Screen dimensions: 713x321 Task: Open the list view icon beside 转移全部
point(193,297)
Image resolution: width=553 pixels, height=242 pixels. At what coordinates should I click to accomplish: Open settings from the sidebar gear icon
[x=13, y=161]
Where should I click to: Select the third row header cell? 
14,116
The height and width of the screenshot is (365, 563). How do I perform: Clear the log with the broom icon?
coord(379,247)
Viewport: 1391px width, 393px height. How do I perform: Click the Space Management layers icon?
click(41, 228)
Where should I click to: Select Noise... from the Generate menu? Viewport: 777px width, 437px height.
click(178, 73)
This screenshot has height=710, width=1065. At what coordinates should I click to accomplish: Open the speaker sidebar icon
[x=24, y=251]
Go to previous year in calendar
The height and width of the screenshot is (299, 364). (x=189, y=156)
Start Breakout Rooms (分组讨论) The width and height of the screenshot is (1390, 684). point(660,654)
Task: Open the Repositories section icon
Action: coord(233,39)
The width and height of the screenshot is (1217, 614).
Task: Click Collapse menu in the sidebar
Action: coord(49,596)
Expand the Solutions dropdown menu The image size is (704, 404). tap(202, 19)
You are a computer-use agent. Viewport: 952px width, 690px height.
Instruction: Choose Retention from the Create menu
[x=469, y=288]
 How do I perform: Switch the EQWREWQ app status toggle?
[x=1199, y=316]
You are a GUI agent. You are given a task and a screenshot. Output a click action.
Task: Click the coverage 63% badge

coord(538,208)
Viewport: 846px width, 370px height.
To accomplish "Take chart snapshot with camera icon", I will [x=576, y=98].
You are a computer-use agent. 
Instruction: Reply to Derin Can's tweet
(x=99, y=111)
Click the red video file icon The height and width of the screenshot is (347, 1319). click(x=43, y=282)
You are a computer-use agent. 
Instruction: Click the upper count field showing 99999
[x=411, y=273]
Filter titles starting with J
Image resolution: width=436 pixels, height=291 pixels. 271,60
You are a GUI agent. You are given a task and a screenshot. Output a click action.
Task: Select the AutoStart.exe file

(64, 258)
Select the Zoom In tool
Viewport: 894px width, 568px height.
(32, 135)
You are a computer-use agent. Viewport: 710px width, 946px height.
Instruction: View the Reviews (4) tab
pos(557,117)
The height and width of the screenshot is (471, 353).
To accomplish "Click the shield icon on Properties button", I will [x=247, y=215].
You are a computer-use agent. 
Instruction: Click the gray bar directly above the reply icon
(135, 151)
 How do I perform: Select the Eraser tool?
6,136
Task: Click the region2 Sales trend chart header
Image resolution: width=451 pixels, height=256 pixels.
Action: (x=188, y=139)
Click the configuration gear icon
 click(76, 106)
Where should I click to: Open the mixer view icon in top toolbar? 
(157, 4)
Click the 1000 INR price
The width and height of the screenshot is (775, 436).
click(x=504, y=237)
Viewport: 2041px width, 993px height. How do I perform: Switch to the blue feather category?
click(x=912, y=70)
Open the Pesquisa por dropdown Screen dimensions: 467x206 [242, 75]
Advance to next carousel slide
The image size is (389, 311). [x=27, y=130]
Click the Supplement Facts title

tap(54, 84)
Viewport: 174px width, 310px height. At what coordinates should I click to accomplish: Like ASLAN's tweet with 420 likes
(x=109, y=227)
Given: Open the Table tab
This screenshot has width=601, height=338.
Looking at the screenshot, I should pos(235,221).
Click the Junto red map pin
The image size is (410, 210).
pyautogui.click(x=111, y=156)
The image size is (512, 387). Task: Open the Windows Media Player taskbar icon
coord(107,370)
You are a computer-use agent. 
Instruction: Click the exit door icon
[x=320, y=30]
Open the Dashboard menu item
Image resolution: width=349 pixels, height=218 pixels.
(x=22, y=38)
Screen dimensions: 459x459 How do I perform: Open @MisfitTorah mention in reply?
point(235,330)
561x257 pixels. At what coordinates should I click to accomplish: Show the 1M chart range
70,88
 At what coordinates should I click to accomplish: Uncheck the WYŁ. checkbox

==================================================

Exercise description
Retype the listing above word for word.

Your solution
Screen dimensions: 713x321 Task: Open the list view icon beside 转移全部
point(193,297)
Image resolution: width=553 pixels, height=242 pixels. At what coordinates should I click to accomplish: Open settings from the sidebar gear icon
[x=13, y=161]
Where should I click to: Select the third row header cell? 
14,116
The height and width of the screenshot is (365, 563). How do I perform: Clear the log with the broom icon?
coord(379,247)
Viewport: 1391px width, 393px height. How do I perform: Click the Space Management layers icon?
click(41, 228)
Where should I click to: Select Noise... from the Generate menu? Viewport: 777px width, 437px height.
click(178, 73)
This screenshot has height=710, width=1065. At what coordinates should I click to accomplish: Open the speaker sidebar icon
[x=24, y=251]
Go to previous year in calendar
The height and width of the screenshot is (299, 364). (x=189, y=156)
Start Breakout Rooms (分组讨论) The width and height of the screenshot is (1390, 684). point(660,654)
Task: Open the Repositories section icon
Action: coord(233,39)
The width and height of the screenshot is (1217, 614).
Task: Click Collapse menu in the sidebar
Action: coord(49,596)
Expand the Solutions dropdown menu The image size is (704, 404). tap(202, 19)
You are a computer-use agent. Viewport: 952px width, 690px height.
Instruction: Choose Retention from the Create menu
[x=469, y=288]
 How do I perform: Switch the EQWREWQ app status toggle?
[x=1199, y=316]
You are a GUI agent. You are given a task and a screenshot. Output a click action.
Task: Click the coverage 63% badge

coord(538,208)
Viewport: 846px width, 370px height.
To accomplish "Take chart snapshot with camera icon", I will [x=576, y=98].
You are a computer-use agent. 
Instruction: Reply to Derin Can's tweet
(x=99, y=111)
Click the red video file icon The height and width of the screenshot is (347, 1319). click(x=43, y=282)
You are a computer-use agent. 
Instruction: Click the upper count field showing 99999
[x=411, y=273]
Filter titles starting with J
Image resolution: width=436 pixels, height=291 pixels. 271,60
You are a GUI agent. You are given a task and a screenshot. Output a click action.
Task: Select the AutoStart.exe file

(64, 258)
Select the Zoom In tool
Viewport: 894px width, 568px height.
(32, 135)
You are a computer-use agent. Viewport: 710px width, 946px height.
Instruction: View the Reviews (4) tab
pos(557,117)
The height and width of the screenshot is (471, 353).
To accomplish "Click the shield icon on Properties button", I will [x=247, y=215].
You are a computer-use agent. 
Instruction: Click the gray bar directly above the reply icon
(135, 151)
 How do I perform: Select the Eraser tool?
6,136
Task: Click the region2 Sales trend chart header
Image resolution: width=451 pixels, height=256 pixels.
Action: (x=188, y=139)
Click the configuration gear icon
 click(76, 106)
Where should I click to: Open the mixer view icon in top toolbar? 
(157, 4)
Click the 1000 INR price
The width and height of the screenshot is (775, 436).
click(x=504, y=237)
Viewport: 2041px width, 993px height. How do I perform: Switch to the blue feather category?
click(x=912, y=70)
Open the Pesquisa por dropdown Screen dimensions: 467x206 [242, 75]
Advance to next carousel slide
The image size is (389, 311). [x=27, y=130]
Click the Supplement Facts title

tap(54, 84)
Viewport: 174px width, 310px height. At what coordinates should I click to accomplish: Like ASLAN's tweet with 420 likes
(x=109, y=227)
Given: Open the Table tab
This screenshot has width=601, height=338.
Looking at the screenshot, I should pos(235,221).
Click the Junto red map pin
The image size is (410, 210).
pyautogui.click(x=111, y=156)
The image size is (512, 387). Task: Open the Windows Media Player taskbar icon
coord(107,370)
You are a computer-use agent. 
Instruction: Click the exit door icon
[x=320, y=30]
Open the Dashboard menu item
Image resolution: width=349 pixels, height=218 pixels.
(x=22, y=38)
Screen dimensions: 459x459 How do I perform: Open @MisfitTorah mention in reply?
point(235,330)
561x257 pixels. At what coordinates should I click to accomplish: Show the 1M chart range
70,88
 At what coordinates should I click to accomplish: Uncheck the WYŁ. checkbox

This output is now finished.